[Stored items]
▼

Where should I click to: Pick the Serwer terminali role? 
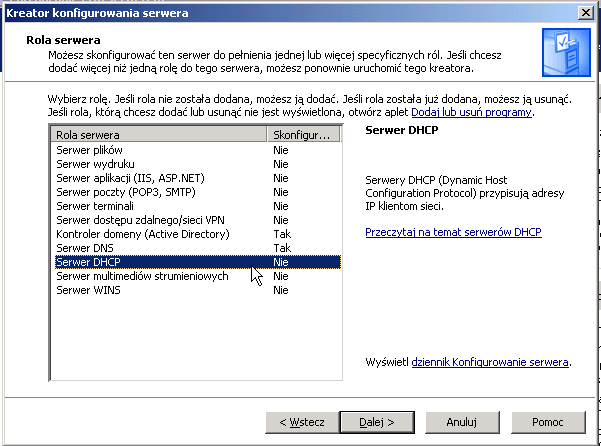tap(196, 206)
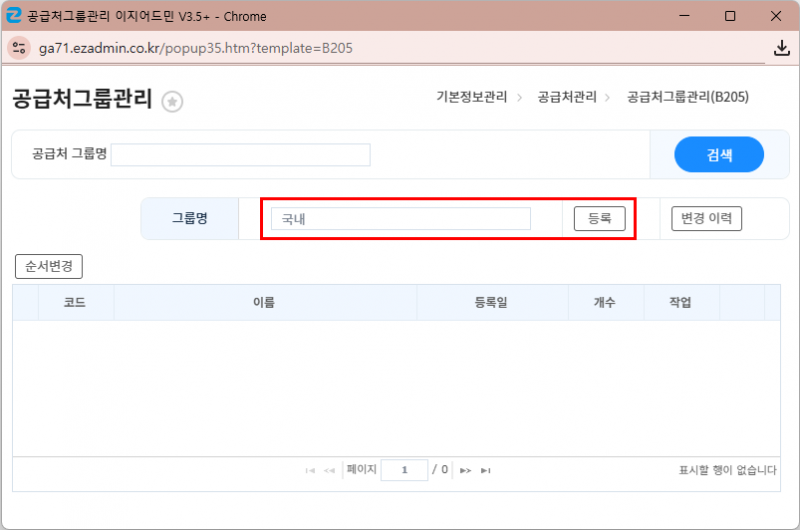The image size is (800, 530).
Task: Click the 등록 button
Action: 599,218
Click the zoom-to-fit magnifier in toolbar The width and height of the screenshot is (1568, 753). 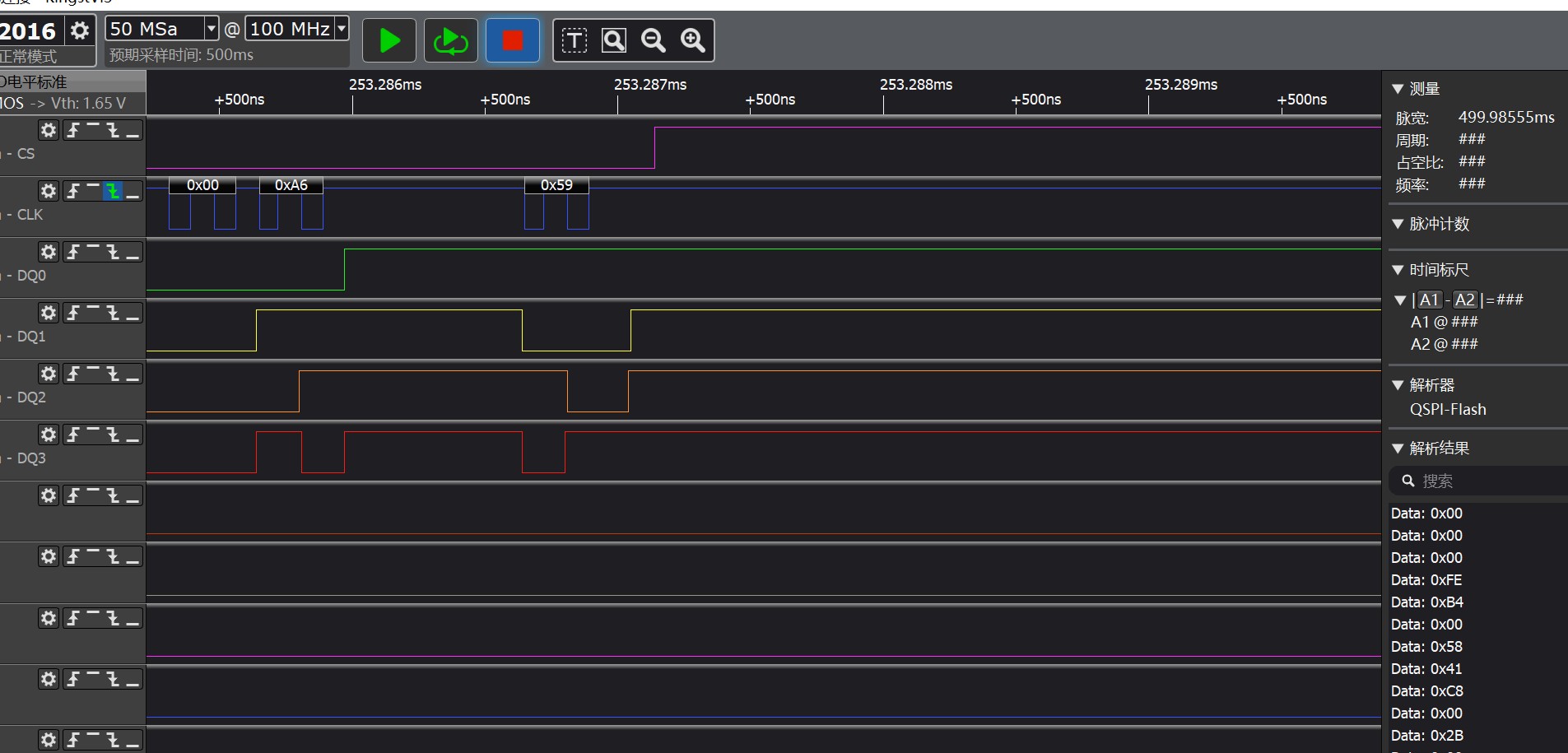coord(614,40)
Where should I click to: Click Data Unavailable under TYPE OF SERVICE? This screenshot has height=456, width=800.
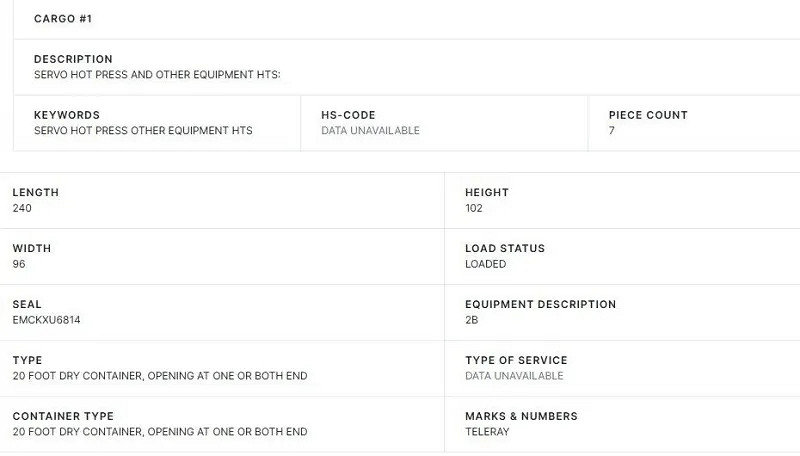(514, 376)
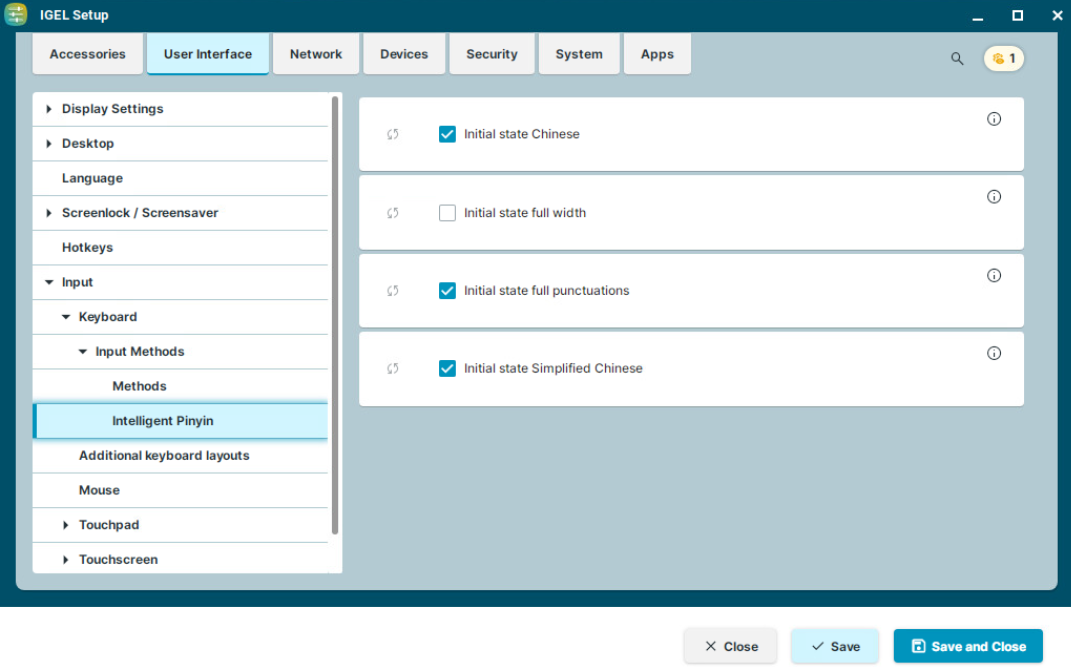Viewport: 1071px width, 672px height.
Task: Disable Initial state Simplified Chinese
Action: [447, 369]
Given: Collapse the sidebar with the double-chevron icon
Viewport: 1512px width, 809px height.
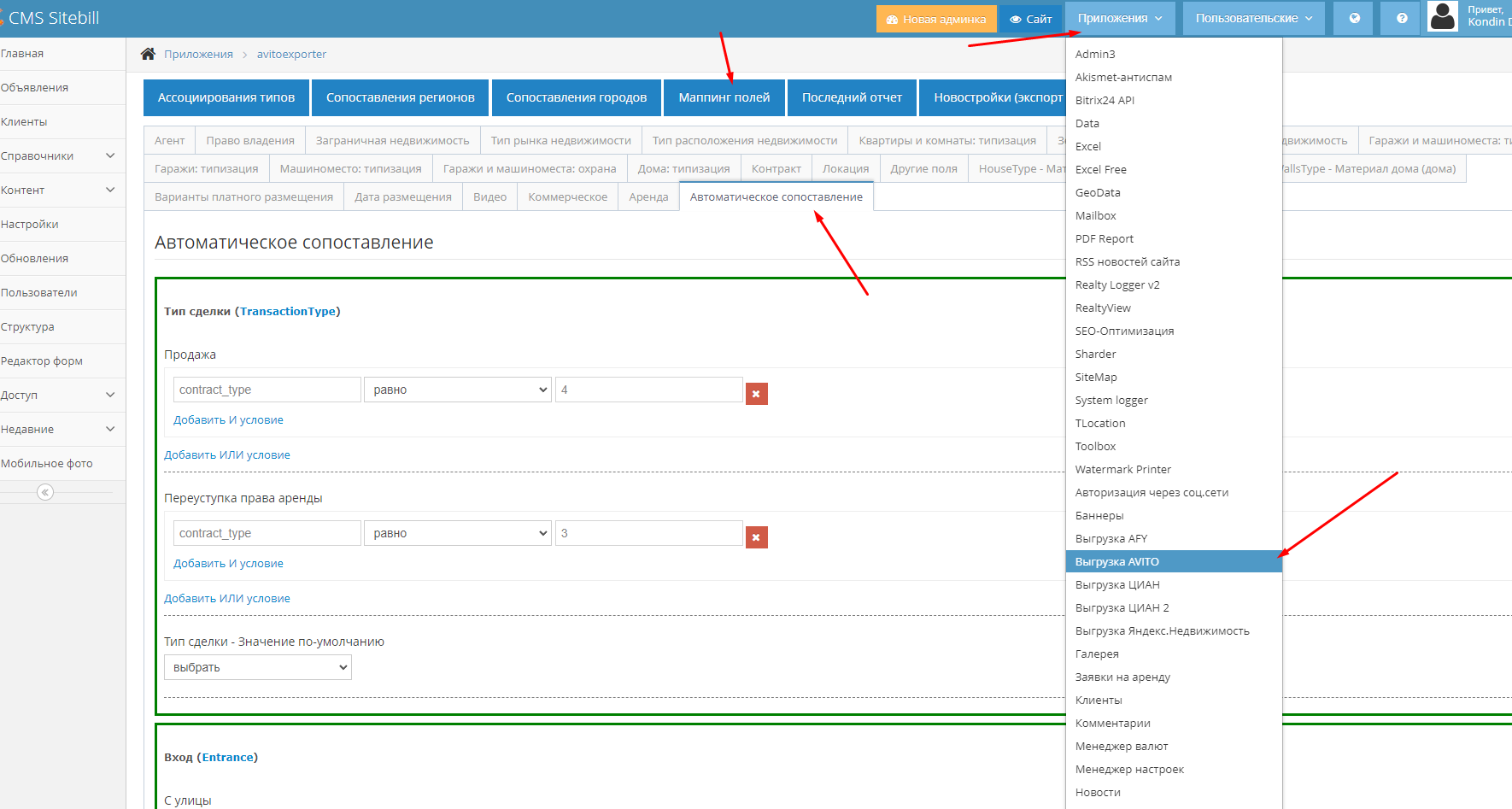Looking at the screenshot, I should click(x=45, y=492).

▲

- [Goal of the exercise]
In the data above, the line containing "Where should I click to: Click" and all lines after it are to be reproduced exactly, leaving out the pictures.

- [Solution]
Where should I click to: Click Data Unavailable under TYPE OF SERVICE? This screenshot has height=456, width=800.
(514, 376)
Viewport: 1071px width, 672px height.
Task: Disable Initial state Simplified Chinese
Action: [447, 369]
Given: Collapse the sidebar with the double-chevron icon
Viewport: 1512px width, 809px height.
Looking at the screenshot, I should click(x=45, y=492).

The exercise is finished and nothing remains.